## Supplied entries
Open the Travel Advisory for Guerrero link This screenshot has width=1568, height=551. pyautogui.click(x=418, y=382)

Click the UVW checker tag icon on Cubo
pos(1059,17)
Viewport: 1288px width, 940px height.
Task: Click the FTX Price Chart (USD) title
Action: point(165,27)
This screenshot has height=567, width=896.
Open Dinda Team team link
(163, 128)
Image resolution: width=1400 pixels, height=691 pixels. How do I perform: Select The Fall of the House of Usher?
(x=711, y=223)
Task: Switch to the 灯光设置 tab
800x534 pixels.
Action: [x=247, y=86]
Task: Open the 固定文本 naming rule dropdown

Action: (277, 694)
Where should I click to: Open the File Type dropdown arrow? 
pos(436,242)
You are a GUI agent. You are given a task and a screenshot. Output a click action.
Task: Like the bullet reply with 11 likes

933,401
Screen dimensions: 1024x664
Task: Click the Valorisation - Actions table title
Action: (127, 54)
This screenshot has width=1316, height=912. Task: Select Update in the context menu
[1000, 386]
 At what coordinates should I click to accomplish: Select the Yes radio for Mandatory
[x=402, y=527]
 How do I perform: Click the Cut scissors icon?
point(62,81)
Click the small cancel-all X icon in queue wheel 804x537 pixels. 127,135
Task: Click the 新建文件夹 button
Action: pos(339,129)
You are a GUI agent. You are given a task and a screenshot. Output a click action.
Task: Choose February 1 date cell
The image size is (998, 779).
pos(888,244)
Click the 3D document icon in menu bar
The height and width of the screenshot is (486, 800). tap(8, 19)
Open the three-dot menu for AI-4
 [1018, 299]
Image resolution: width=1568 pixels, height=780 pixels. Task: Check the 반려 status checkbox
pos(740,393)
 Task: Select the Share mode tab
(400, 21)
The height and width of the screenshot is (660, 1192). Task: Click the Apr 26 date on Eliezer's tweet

## What is expected
Once the line containing "How do I perform: Click" is found, please retype it and every remaining line of the listing above, exactly, with nothing else.

## Exercise answer
 How do I perform: Click the Cut scissors icon?
point(62,81)
Click the small cancel-all X icon in queue wheel 804x537 pixels. 127,135
Task: Click the 新建文件夹 button
Action: pos(339,129)
You are a GUI agent. You are given a task and a screenshot. Output a click action.
Task: Choose February 1 date cell
The image size is (998, 779).
pos(888,244)
Click the 3D document icon in menu bar
The height and width of the screenshot is (486, 800). tap(8, 19)
Open the three-dot menu for AI-4
 [1018, 299]
Image resolution: width=1568 pixels, height=780 pixels. Task: Check the 반려 status checkbox
pos(740,393)
 Task: Select the Share mode tab
(400, 21)
The height and width of the screenshot is (660, 1192). Task: Click the Apr 26 date on Eliezer's tweet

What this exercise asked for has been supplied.